# Dosing of Iron and Phosphorus on the same day



## Dr Wakin (Jul 4, 2018)

Hi everybody.. first post here wish to learn more from you guys! Is it safe to dose Iron and Phosphorus on the same day but 2-3 hours apart? Thank you!


----------



## hoppycalif (Apr 7, 2005)

Welcome to APC. Yes, you can dose phosphate and iron on the same day, as long as you don't dose them at the same time. You specifically can't mix a water solution of nutrients, with both iron and phosphates in the mix. At that concentration the phosphate will combine with the iron and precipitate out.


----------



## Dr Wakin (Jul 4, 2018)

Thank you Hoppycalif for the welcoming and swift reply.. Your affirmation meant so much! Yes, my researched shown never to mixed up this two however when it comes to dosing i always get conflicting answers.

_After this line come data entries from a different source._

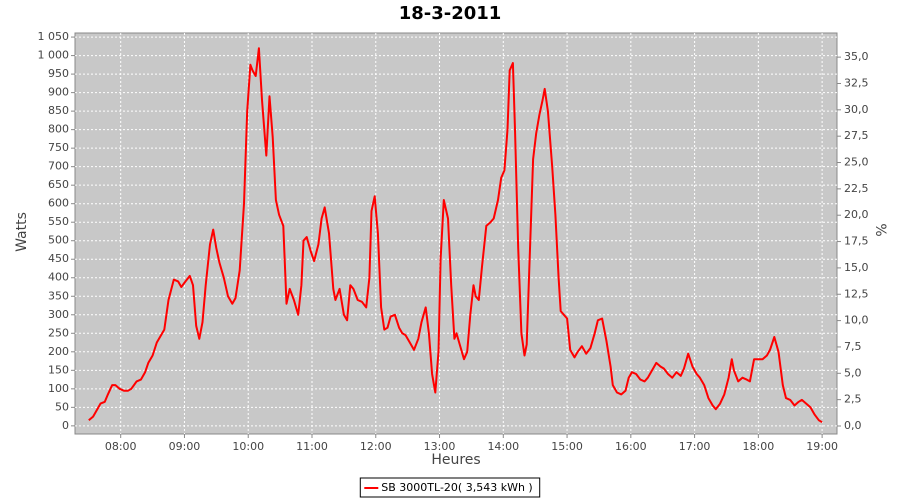  I want to click on y-tick-label: 150, so click(58, 370).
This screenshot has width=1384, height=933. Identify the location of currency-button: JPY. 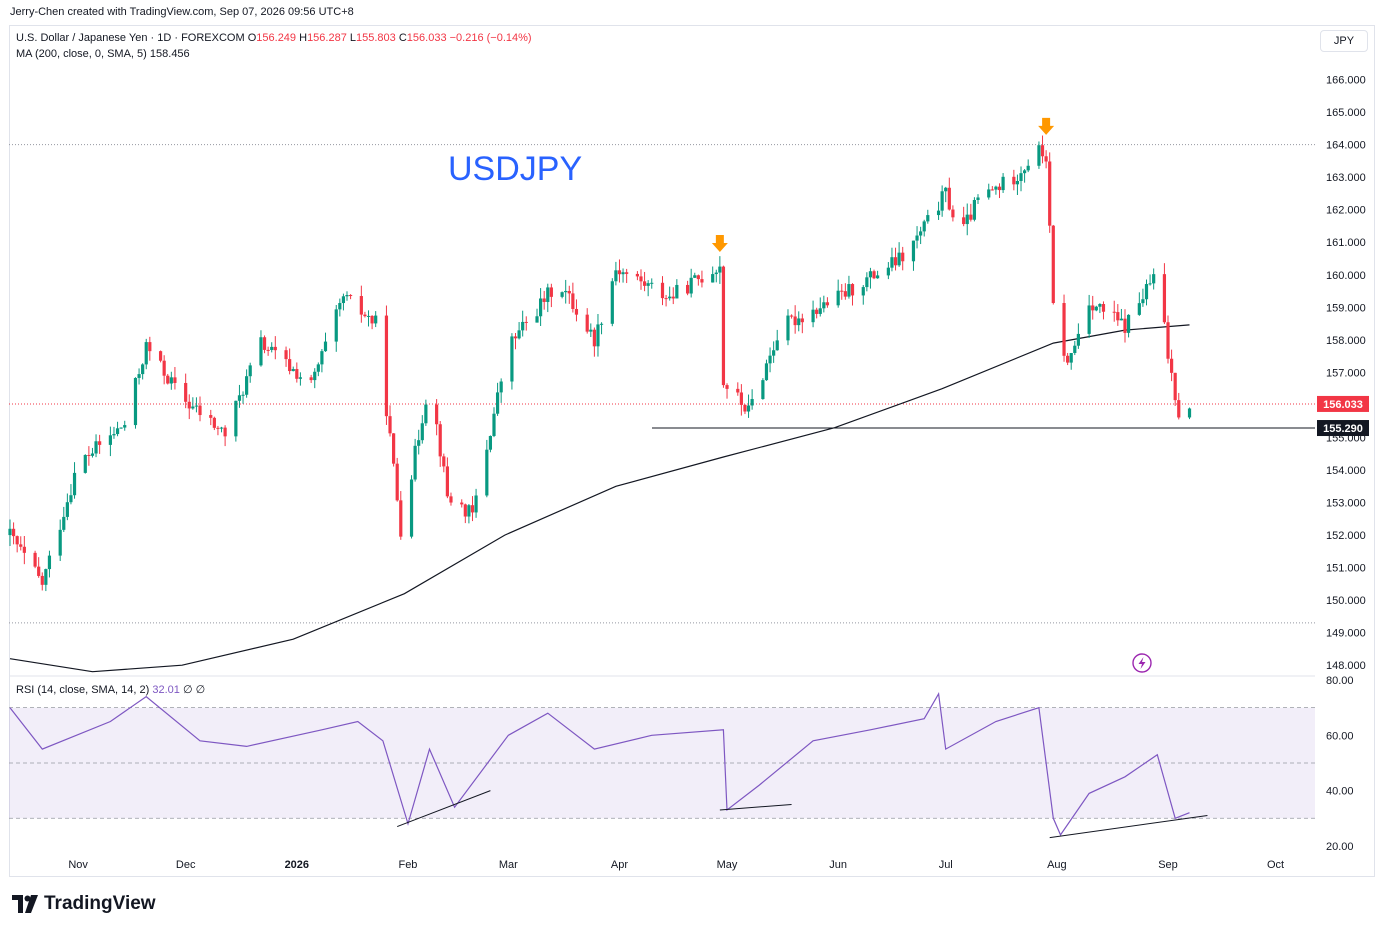
(1344, 41).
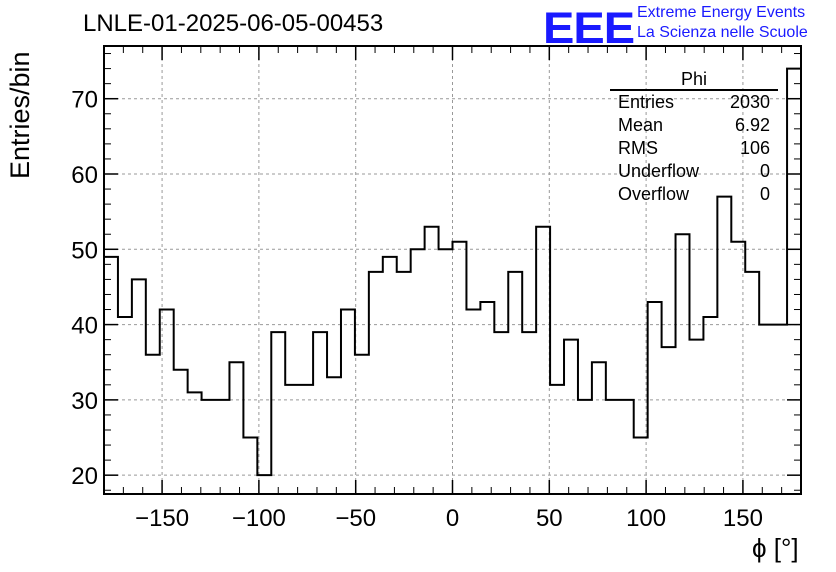  What do you see at coordinates (84, 476) in the screenshot?
I see `y-tick-label: 20` at bounding box center [84, 476].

Thank you once again have a nice day! 👍😁


----------



## DutchMuch (Apr 12, 2017)

Welcome!
agree w/ hoppy


----------



## Dr Wakin (Jul 4, 2018)

DutchMuch said:


> Welcome!
> agree w/ hoppy


Hi Dutchmuch.... ✋


----------



## DutchMuch (Apr 12, 2017)

what r those numbers?


----------



## Dr Wakin (Jul 4, 2018)

DutchMuch said:


> what r those numbers?


That's a hand waving emoji...


----------



## Maryland Guppy (Mar 5, 2015)

How come I never see any emojis?
Just looks like a spastic keyboard malfunction.


----------



## hoppycalif (Apr 7, 2005)

Maryland Guppy said:


> How come I never see any emojis?
> Just looks like a spastic keyboard malfunction.

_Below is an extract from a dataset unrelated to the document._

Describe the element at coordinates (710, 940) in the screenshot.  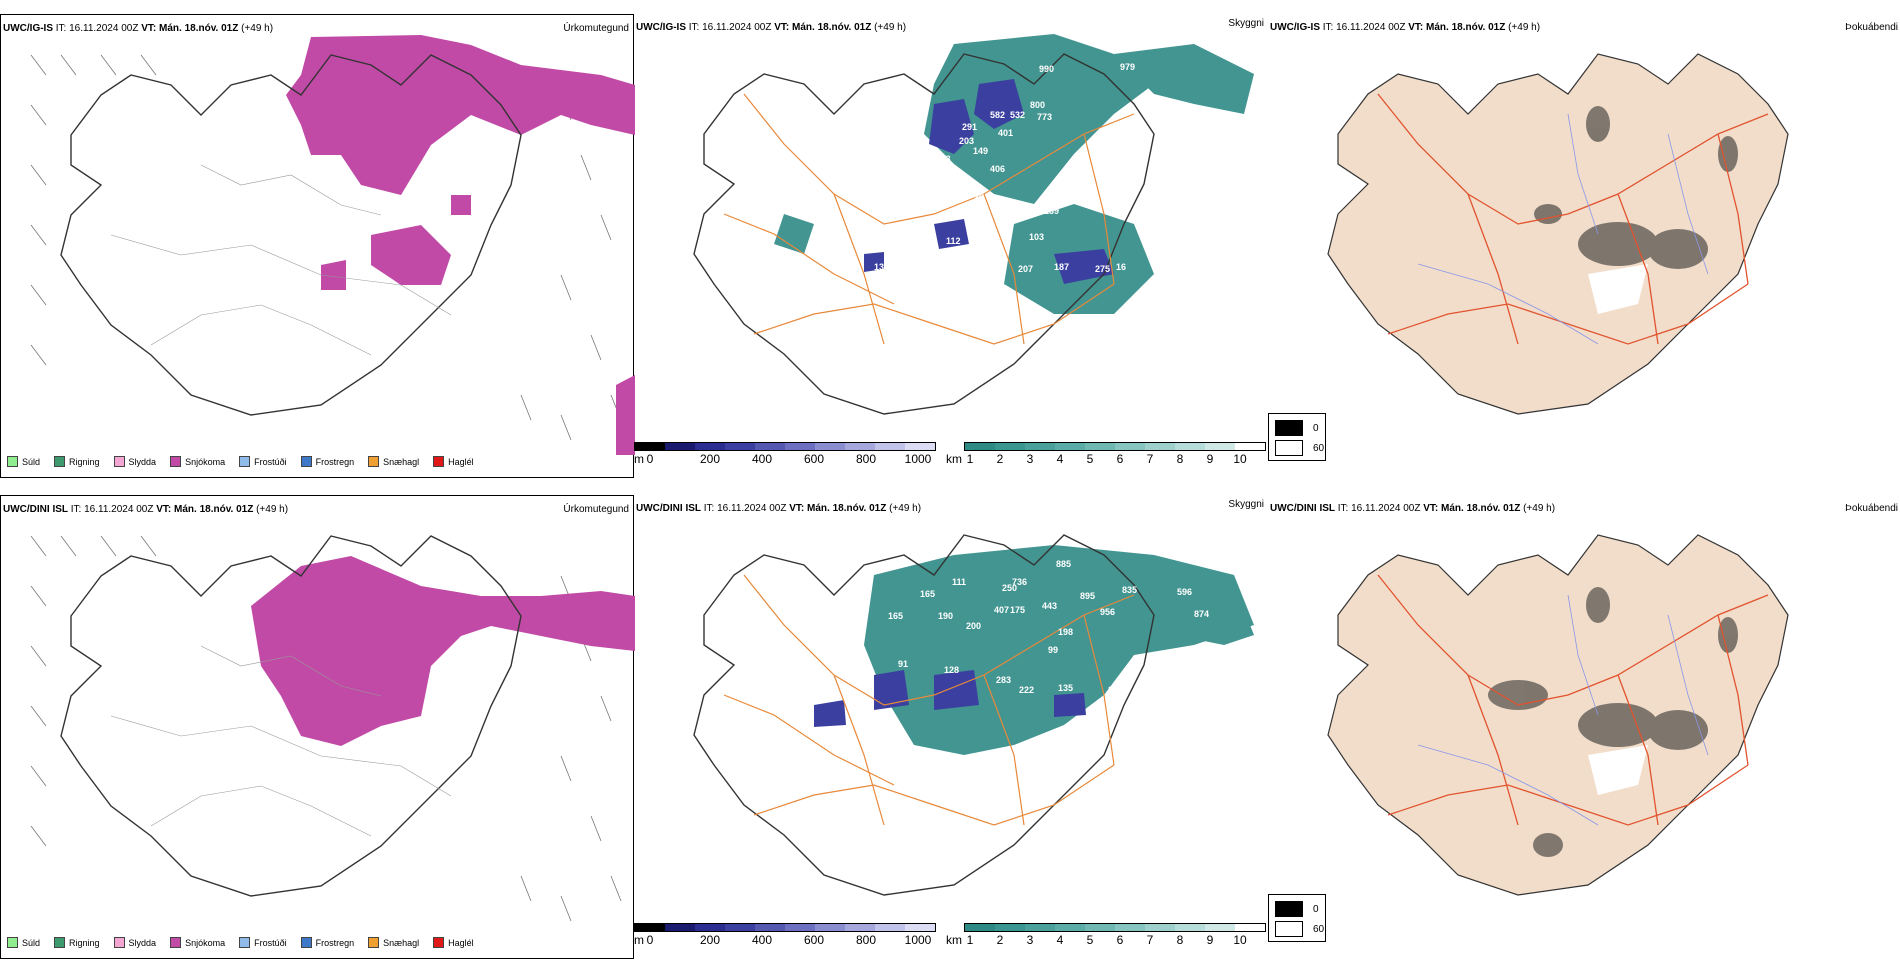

I was ready to challenge him to a duel! Apparently this site can't cope with cell phone emojis.


----------



## DutchMuch (Apr 12, 2017)

its to old and dusty hoppy


----------



## Dr Wakin (Jul 4, 2018)

Maryland Guppy said:


> How come I never see any emojis?
> Just looks like a spastic keyboard malfunction.


I understood at last.. you guys couldn't see emojis.. lol &#128578;


----------